■ **Document passage**

___

Day: February 8, 2013

US policy toward Iran in 2013

Unrealistic though it may sound in the wake of Iranian Supreme Leader Khamenei’s trenchant rejection of Vice President Biden’s offer of bilateral talks, negotiations represent the best tool to deal with the nuclear challenge Iran poses for the US.  The key to successful negotiations is a credible US threat to use force, Ambassadors Jim Jeffreys and Tom Pickering agreed at the release this week of the Washington Institute’s new paper on US policy towards Iran.

It will not be easy to mount a credible threat.  The memory of the Iraq war and the drawdown of the US presence in Afghanistan leave little political appetite for the use of force against Iran. Israel may eagerly throw around the idea of a pre-emptive strike, but American political and economic realities cast the military option in an unfavorable light.  A military strike against Iran could at best set the program back by four to five years. The boots on the ground needed to eradicate the threat of a nuclear Iran are politically and economically inconceivable.

Regime change is another woefully inadequate tool to cracking Iran. As Pickering put it,

Regime change is not something we do successfully.

US influence on the prospects for regime change inside Iran is at best limited and at worst undesirable. Iranian-led regime change is desirable, but would suffer from US endorsement. Any attempt to openly encourage regime change during a burst of popular regime opposition in Iran would be counter-productive.

The ambassadors disagreed on “containment” of Iran’s nuclear capability. Jeffreys prefers “confront and resist” to “containment.” He recommends this approach, among others. According to Pickering, adopting a strategy of containment now would represent a “premature capitulation to failure.”  Containment in the classical sense amounts to treating Iranian nuclear break-out as inevitable and deterrence as the only available course of action.  Such a fatalistic approach would weaken the nuclear non-proliferation regime, unnerving regional actors Turkey and Saudi Arabia and setting in motion a regional arms race with cataclysmic implications.

Both ambassadors praised the American-led mobilization of the international community to isolate Iran, mainly through the use of sanctions. But at the end of the day, both Ambassadors called for the pursuit of negotiations, even in the face of resistance and distrust.

Negotiations must proceed on the premise that a solution to the Iranian nuclear issue exists. To stop Iran from dismissing American engagement as a ploy to trigger a regime change, Jeffreys insisted that the Obama administration set clear red lines establishing which Iranian actions the US would not tolerate (nuclear break-out), and which actions the US could live with (human rights violations). Presenting military action as the consequence of nuclear break-out would prove to the Iranians that negotiation means negotiation, not mind games.

Pickering agreed with making lines clear, just not so red. He cautioned against trying to trade “horses for rabbits.” The degree of distrust between the two countries is too great for early negotiations to tackle the big ticket items head-on.  The US cannot expect Iran to halt it’s nuclear program in exchange for reversal of a few sanctions.  Engagement can result in small steps. The US would ask that the Iranians cap their enrichment at 3.5 to 5.0 percent. In exchange, the US would promise no new sanctions and repeal the more easily reversible (European) sanctions.  The Iranians would also reserve the right to enrich uranium for civilian purposes.

Challenges between the US and Iran will continue even after resolution of the nuclear issue. In Jeffreys‘ words, Iran’s regional “hegemonic schemes” at the core of the nation’s foreign policy since “time immemorial” are not going away anytime soon.

___

■ **Dataset records**
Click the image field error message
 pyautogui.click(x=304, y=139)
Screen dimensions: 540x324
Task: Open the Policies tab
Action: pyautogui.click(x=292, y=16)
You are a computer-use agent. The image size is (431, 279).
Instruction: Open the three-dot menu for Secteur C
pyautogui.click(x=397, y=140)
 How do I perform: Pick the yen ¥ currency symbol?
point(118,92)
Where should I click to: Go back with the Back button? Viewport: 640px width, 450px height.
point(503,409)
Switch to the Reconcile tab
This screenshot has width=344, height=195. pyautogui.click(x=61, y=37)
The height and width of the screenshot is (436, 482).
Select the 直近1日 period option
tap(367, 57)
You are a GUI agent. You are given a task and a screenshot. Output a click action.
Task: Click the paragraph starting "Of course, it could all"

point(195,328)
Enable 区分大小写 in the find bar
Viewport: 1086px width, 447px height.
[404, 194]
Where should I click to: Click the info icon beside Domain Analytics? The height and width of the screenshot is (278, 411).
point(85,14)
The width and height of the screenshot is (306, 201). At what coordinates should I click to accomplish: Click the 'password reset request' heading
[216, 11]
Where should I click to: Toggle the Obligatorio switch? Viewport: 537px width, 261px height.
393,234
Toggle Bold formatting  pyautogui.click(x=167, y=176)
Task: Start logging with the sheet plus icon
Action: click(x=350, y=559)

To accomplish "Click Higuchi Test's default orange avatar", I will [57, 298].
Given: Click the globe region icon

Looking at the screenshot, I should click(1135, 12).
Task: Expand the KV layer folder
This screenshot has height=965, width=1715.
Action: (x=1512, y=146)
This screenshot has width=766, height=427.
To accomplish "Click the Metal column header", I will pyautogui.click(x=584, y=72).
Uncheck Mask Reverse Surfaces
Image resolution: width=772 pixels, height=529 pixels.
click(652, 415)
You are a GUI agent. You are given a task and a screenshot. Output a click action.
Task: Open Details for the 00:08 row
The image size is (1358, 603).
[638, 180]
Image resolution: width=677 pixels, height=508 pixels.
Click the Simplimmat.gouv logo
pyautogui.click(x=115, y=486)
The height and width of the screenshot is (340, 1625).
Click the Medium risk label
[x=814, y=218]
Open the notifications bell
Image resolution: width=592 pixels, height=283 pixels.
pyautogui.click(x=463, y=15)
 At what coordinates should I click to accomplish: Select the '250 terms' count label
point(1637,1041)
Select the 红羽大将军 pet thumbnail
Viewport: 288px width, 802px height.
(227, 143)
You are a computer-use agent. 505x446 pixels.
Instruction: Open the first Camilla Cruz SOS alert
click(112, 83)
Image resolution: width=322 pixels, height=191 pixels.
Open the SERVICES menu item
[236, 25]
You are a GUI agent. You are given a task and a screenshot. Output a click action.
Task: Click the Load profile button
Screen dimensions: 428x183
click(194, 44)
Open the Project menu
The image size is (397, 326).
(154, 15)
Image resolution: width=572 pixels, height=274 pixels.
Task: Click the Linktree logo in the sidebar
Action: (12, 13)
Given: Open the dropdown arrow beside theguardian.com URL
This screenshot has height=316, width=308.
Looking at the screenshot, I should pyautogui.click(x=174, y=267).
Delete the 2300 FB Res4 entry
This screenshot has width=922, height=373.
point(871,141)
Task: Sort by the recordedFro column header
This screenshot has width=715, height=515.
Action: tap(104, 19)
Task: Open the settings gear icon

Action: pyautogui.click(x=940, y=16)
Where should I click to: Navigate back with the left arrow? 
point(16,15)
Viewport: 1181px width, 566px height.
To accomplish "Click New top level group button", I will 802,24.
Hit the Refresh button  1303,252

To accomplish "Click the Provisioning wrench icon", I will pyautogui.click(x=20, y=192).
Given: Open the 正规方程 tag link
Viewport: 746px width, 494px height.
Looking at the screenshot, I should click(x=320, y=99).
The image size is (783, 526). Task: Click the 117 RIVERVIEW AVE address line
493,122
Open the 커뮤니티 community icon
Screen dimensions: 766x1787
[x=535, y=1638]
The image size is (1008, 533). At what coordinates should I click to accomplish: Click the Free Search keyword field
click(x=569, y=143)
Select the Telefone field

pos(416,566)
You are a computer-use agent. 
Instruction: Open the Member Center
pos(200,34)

___

■ **What to produce**
Set down, word for word, the stretch of the piece on US policy toward Iran from "The ambassadors disagreed" through "with cataclysmic implications.".

■ **Output for this exercise**
The ambassadors disagreed on “containment” of Iran’s nuclear capability. Jeffreys prefers “confront and resist” to “containment.” He recommends this approach, among others. According to Pickering, adopting a strategy of containment now would represent a “premature capitulation to failure.”  Containment in the classical sense amounts to treating Iranian nuclear break-out as inevitable and deterrence as the only available course of action.  Such a fatalistic approach would weaken the nuclear non-proliferation regime, unnerving regional actors Turkey and Saudi Arabia and setting in motion a regional arms race with cataclysmic implications.